### Activity
Repeat exactly, and only, the lines of the entries below from the one with "Task: Click the save floppy disk icon" through the one with "Instruction: Open Tyler", both ends included.

### Data extract
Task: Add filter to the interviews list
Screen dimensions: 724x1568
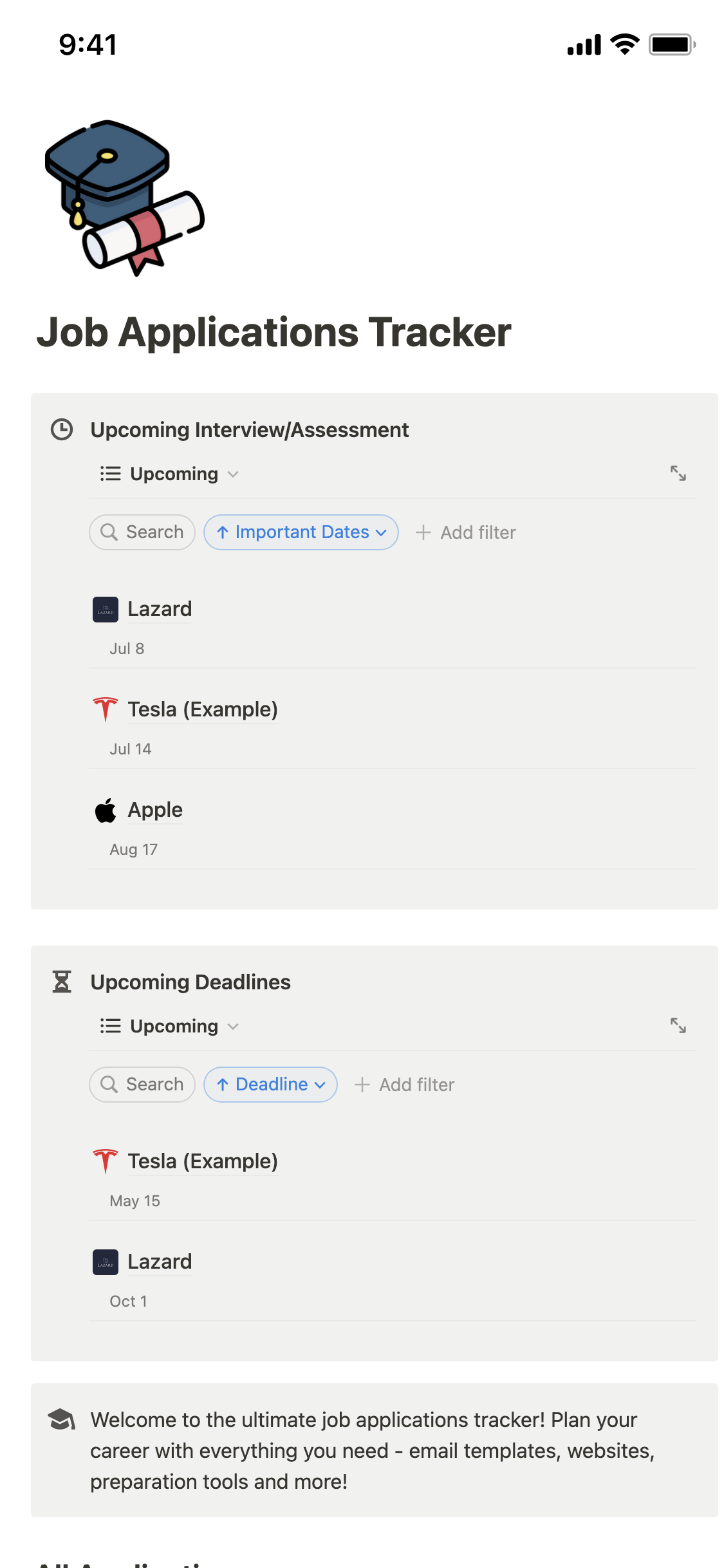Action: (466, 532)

---

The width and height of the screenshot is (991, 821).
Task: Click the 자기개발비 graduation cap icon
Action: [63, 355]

==

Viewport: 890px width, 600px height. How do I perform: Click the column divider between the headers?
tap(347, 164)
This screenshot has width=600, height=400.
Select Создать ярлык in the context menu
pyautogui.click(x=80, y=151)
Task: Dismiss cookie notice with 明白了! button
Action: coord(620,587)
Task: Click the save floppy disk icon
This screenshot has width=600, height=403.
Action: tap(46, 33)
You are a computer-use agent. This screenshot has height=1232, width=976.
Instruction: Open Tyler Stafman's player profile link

### Reply
Task: Click the save floppy disk icon
This screenshot has width=600, height=403.
Action: tap(46, 33)
You are a computer-use agent. This screenshot has height=1232, width=976.
Instruction: Open Tyler Stafman's player profile link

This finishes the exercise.